Task:
Print the entries word for word, from the line containing "1076x600 pixels. Task: Click" through the end of the entries, both included. Leave the pictures out.

Records provided:
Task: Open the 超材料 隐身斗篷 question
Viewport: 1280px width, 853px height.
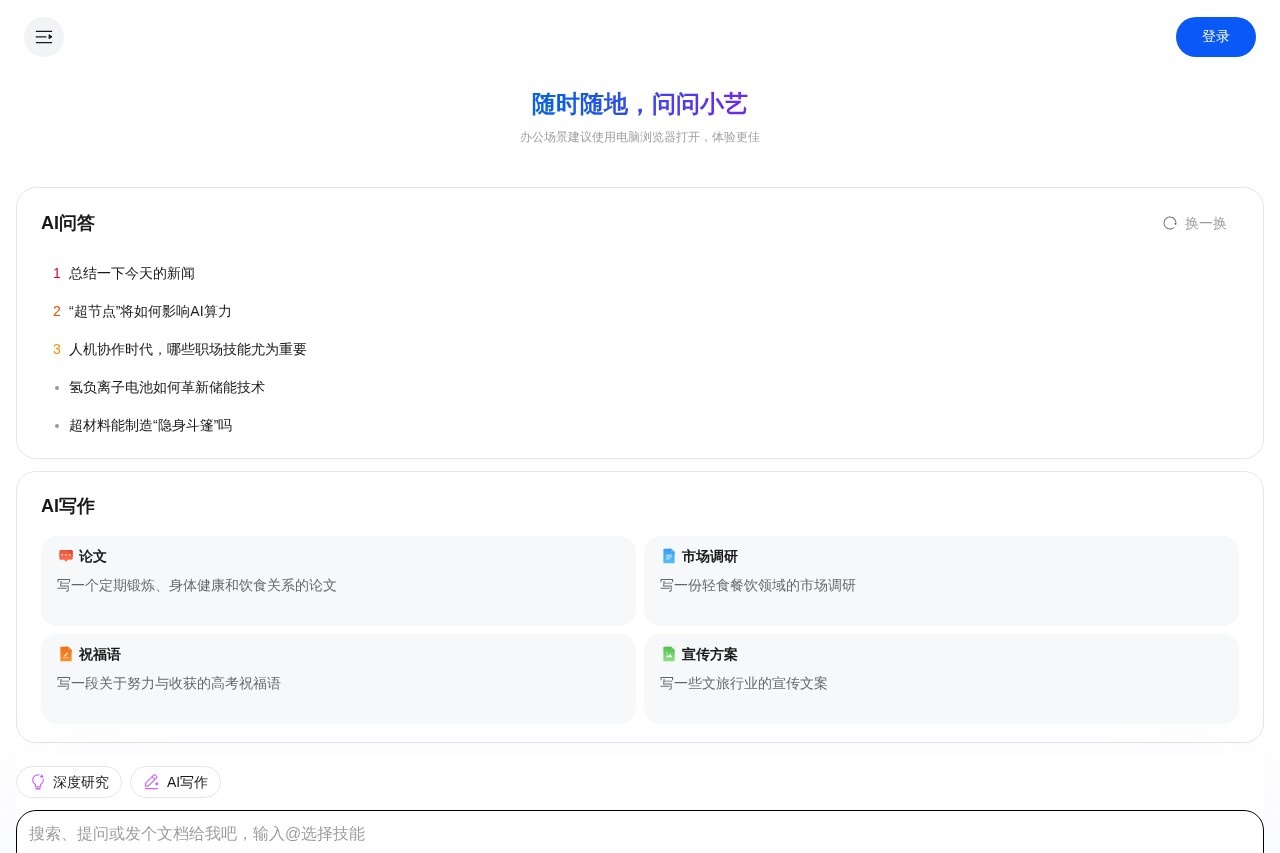Action: (151, 425)
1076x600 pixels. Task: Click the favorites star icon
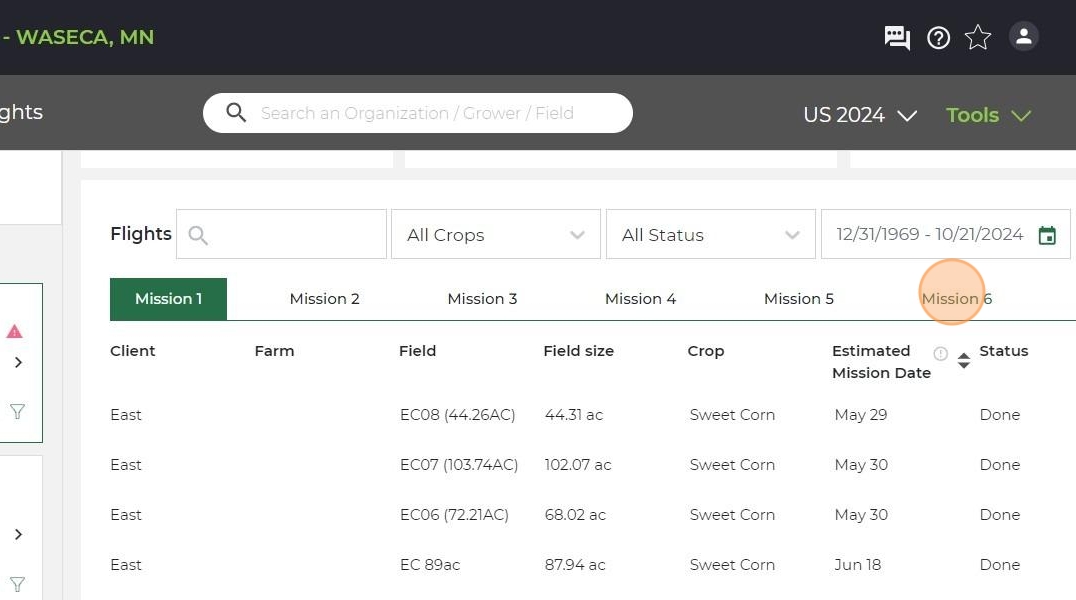point(978,38)
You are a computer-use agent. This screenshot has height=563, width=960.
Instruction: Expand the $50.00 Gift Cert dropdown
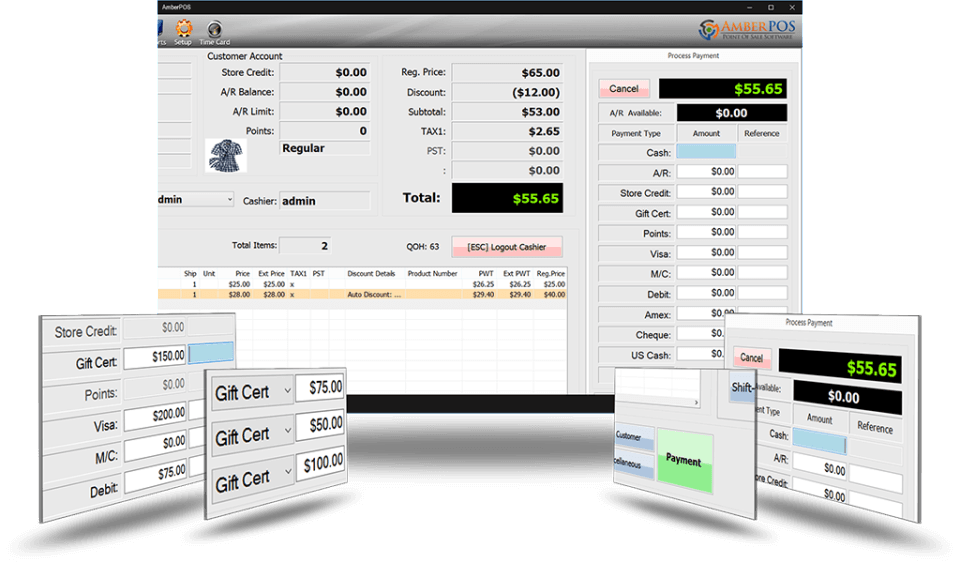tap(288, 431)
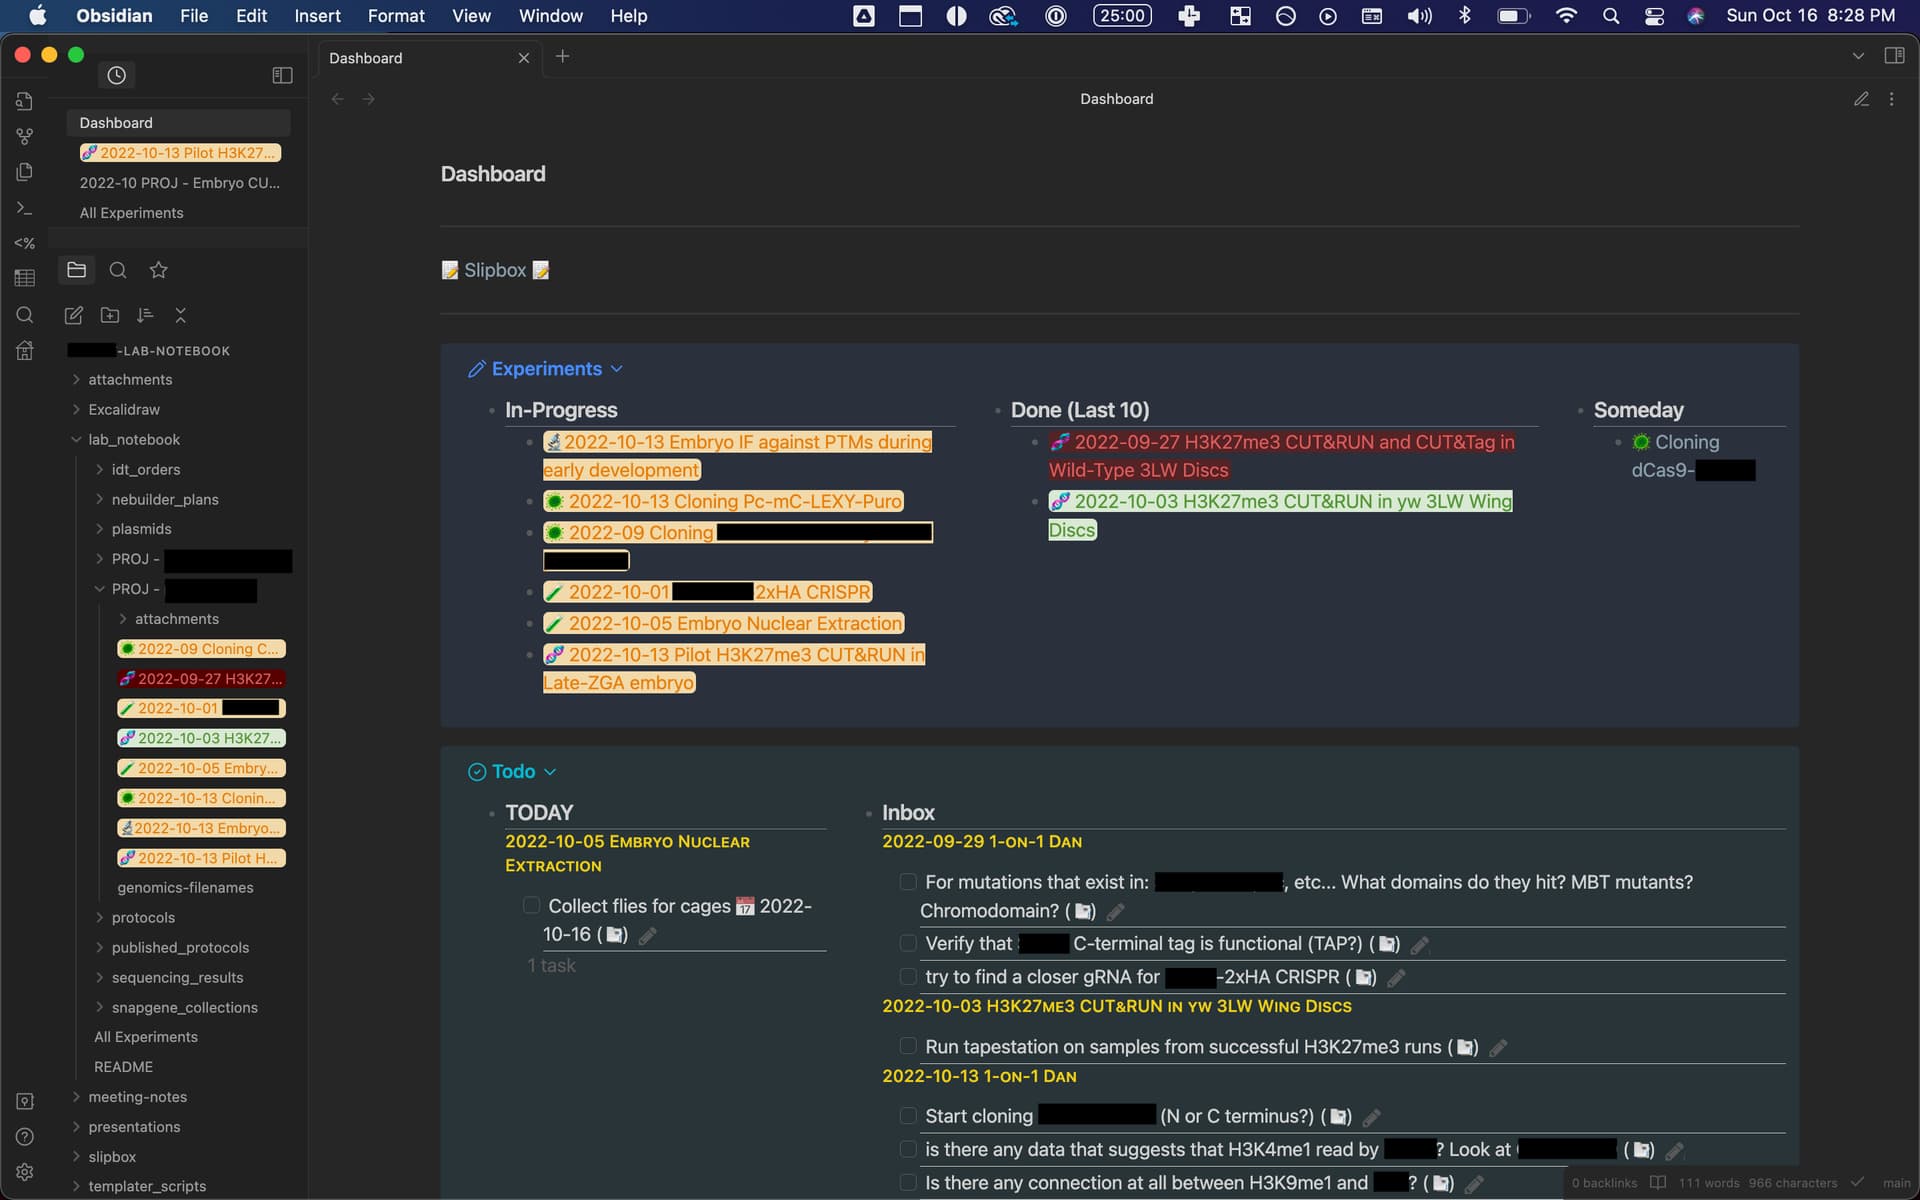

Final result:
1076x600 pixels. Task: Click the favorites star icon
point(978,38)
You are a computer-use agent. This screenshot has height=563, width=960.
Instruction: Expand the $50.00 Gift Cert dropdown
tap(288, 431)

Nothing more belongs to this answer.